Rob Webster, chief executive of the NHS Confederation responded to the discussions in Greater Manchester around a new partnership for health and social care. 

“On the day when the 2015 Challenge partnership has published “Our prescription for the election” which sets out the need to give local areas the freedom to transform care, it is great to see an example where a local health system is looking to take bold action. We will be following this work with interest. In particular, we will be looking to support all of our members in their efforts to transform health and care and understand how to work with local people on shared priorities.

“If we are to tackle the challenges that face the health and care system then local organisations will need to work in different ways. Leaders need to look beyond the boundaries of their individual organisations, instead developing shared priorities for their area and working collaboratively with other organisations to improve the health outcomes of their local community.
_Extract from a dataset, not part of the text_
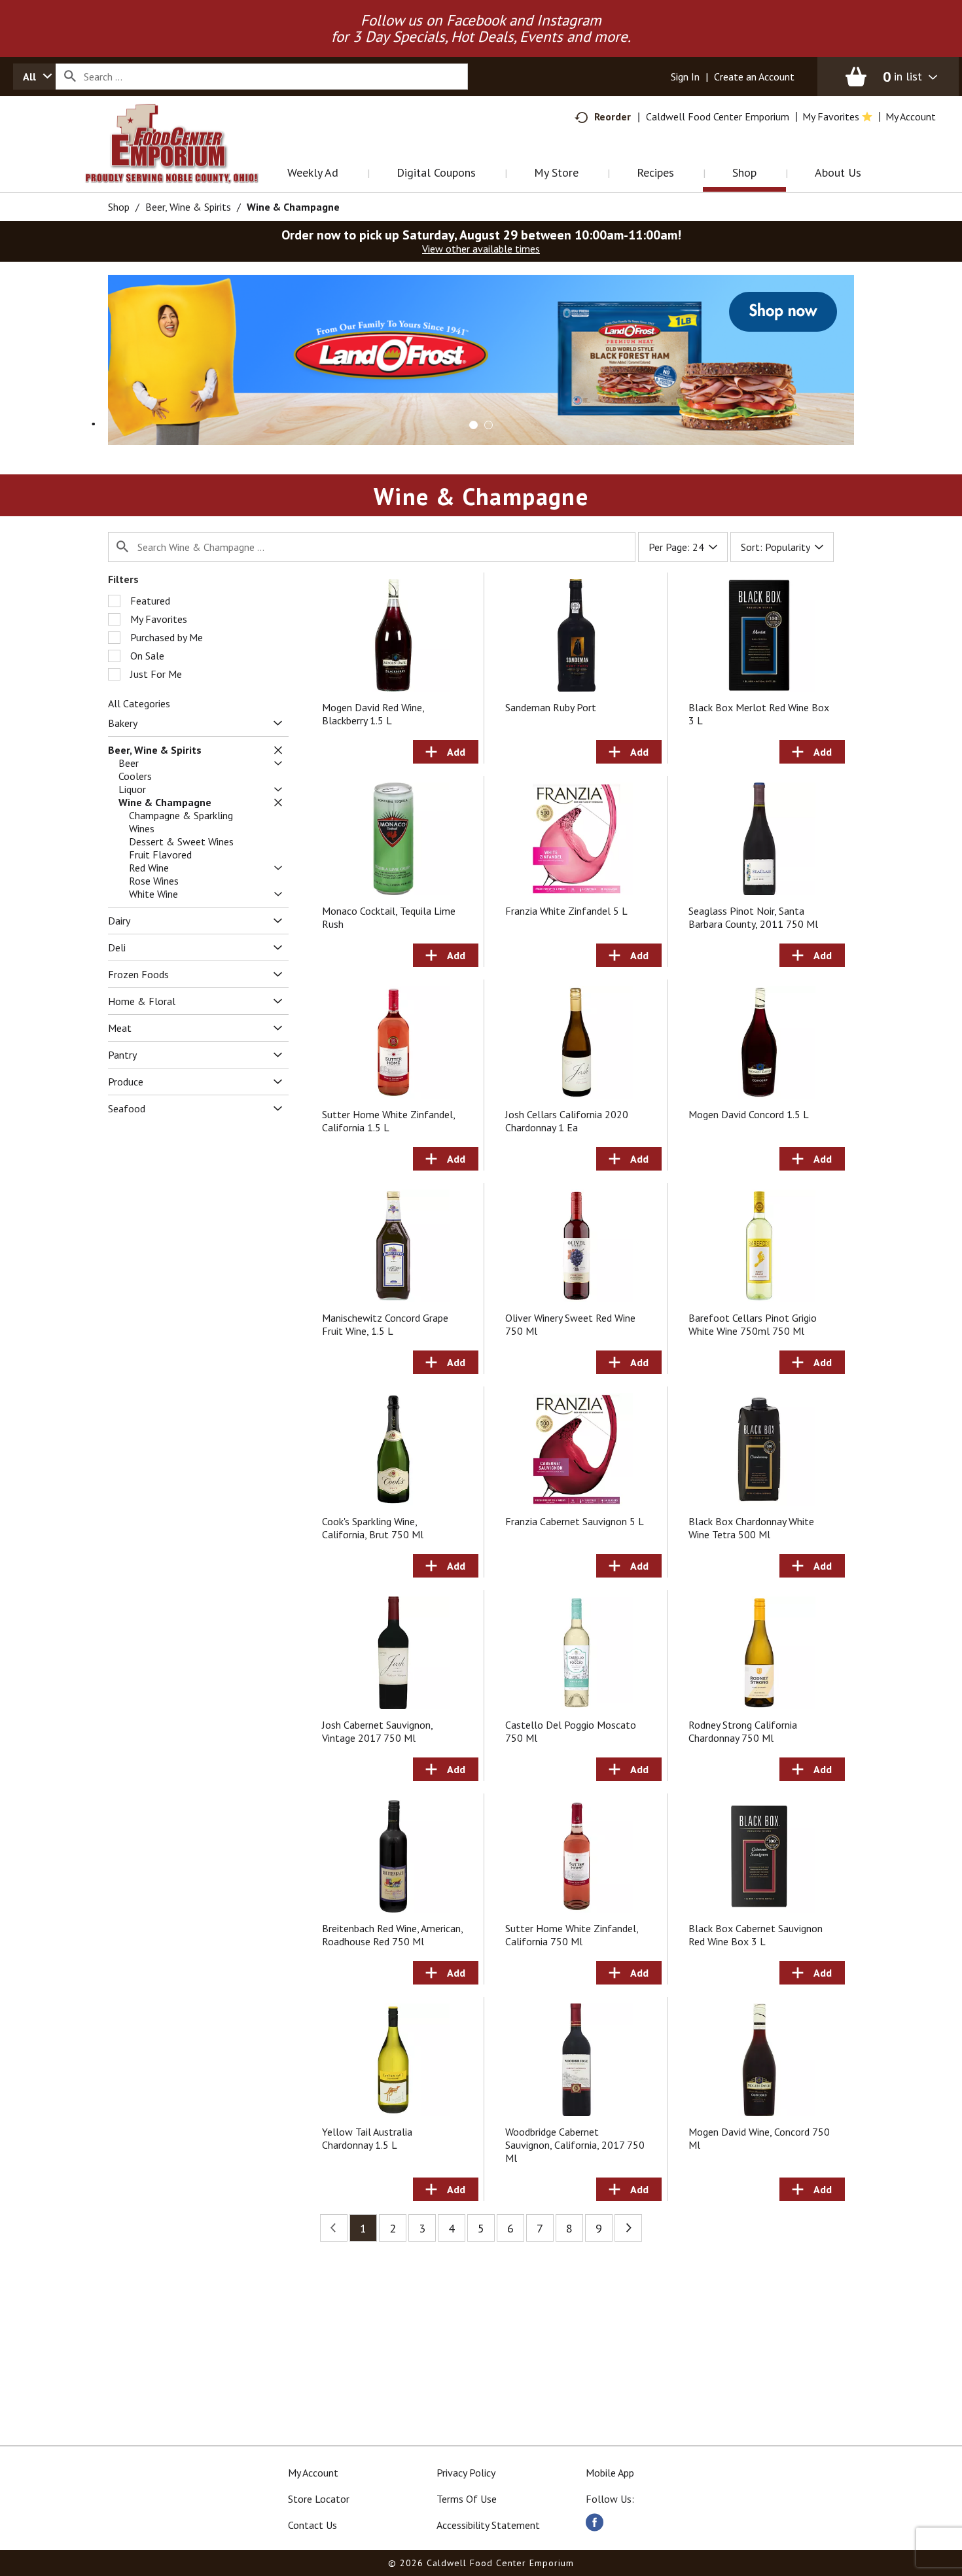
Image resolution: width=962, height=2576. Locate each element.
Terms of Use (466, 2498)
The focus of politicians and arms length bodies must be to create the right environment to allow this sort of approach, offering support and looking to remove any barriers to new ways of working which improve patient care. 

“What this example does demonstrate is the role CCGs are playing, working with partners in local government to drive improvements in care. It’s also positive that providers of healthcare have been engaged in this work. It’s vital that all sorts of providers, including community, mental health, acute, and ambulance, are fully involved in these plans. 

“We are pleased to see that the changes in Manchester are being locally driven, rather than a centrally imposed initiative. Manchester’s plan is an example of changes resulting from good partnership working and strong relationships between health and care leaders, who are showing they can put the interest of the local population ahead of their own organisations. 


“All political parties need to learn a lesson from this – as we set out in the 2015 Challenge, what’s needed is the space and stability to let these cultures develop. That means avoiding another top down reorganisation of structure at all costs. This model won’t be right for all parts of England – local areas need the freedom to develop solutions which are right for their individual situation.”